Dataset entries:

..........

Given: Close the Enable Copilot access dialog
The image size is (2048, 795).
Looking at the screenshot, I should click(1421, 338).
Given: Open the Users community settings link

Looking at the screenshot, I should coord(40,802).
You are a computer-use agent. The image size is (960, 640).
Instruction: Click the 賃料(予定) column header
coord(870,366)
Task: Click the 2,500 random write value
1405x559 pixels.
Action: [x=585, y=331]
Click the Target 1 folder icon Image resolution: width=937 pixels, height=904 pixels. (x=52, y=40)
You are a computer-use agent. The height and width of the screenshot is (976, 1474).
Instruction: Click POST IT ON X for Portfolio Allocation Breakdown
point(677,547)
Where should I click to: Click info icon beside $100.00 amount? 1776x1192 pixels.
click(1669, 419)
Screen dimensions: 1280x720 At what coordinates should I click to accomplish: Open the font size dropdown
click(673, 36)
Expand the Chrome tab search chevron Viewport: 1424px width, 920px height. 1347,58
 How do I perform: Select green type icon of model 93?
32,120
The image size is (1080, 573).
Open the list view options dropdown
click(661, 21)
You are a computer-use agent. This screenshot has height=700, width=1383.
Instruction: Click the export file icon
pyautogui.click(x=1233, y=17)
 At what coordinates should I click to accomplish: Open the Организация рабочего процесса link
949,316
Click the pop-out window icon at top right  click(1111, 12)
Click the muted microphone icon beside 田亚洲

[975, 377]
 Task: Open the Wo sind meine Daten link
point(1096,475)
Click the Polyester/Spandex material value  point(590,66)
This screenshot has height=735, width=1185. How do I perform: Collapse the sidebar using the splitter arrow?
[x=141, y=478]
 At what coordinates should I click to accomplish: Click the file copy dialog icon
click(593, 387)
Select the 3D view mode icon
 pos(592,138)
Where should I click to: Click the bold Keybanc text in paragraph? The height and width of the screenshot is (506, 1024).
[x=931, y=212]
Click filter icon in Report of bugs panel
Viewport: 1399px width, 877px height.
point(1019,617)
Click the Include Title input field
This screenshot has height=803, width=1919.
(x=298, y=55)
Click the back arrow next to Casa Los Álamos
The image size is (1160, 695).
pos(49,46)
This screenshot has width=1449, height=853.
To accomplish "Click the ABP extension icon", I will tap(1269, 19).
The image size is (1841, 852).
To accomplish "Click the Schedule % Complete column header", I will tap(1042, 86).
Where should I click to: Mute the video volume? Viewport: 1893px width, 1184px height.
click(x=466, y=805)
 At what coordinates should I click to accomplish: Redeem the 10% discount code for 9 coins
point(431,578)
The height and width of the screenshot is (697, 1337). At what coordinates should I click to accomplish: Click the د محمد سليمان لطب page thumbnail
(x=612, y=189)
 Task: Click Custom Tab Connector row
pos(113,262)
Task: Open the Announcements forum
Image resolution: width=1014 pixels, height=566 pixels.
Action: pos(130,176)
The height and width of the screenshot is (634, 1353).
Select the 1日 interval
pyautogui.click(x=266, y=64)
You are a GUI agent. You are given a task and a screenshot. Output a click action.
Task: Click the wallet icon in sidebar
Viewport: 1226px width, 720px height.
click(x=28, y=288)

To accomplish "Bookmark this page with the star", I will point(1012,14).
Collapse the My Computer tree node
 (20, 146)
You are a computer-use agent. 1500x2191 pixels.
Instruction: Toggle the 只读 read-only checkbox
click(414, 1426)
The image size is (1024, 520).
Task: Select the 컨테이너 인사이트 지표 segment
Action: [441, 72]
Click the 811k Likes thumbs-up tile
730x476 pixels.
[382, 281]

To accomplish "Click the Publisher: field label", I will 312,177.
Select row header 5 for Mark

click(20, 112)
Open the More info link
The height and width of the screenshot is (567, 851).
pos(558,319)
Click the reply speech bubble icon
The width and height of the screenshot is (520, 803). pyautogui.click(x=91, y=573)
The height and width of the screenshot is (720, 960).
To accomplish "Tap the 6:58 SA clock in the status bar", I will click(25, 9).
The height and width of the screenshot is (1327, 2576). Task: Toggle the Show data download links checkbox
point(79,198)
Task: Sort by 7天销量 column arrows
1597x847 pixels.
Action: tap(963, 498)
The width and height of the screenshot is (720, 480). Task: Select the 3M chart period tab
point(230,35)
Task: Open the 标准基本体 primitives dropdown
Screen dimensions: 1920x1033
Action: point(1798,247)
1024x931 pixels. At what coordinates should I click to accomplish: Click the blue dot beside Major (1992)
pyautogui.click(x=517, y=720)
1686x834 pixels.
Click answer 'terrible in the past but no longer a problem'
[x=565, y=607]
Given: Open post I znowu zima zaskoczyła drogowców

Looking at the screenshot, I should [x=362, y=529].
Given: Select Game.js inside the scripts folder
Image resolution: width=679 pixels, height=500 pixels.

..........

• **What is being asked**:
In the lines above, find the word "value" and copy each line that contains it.

• **Written answer**:
Task: Click the 2,500 random write value
Click the Polyester/Spandex material value  point(590,66)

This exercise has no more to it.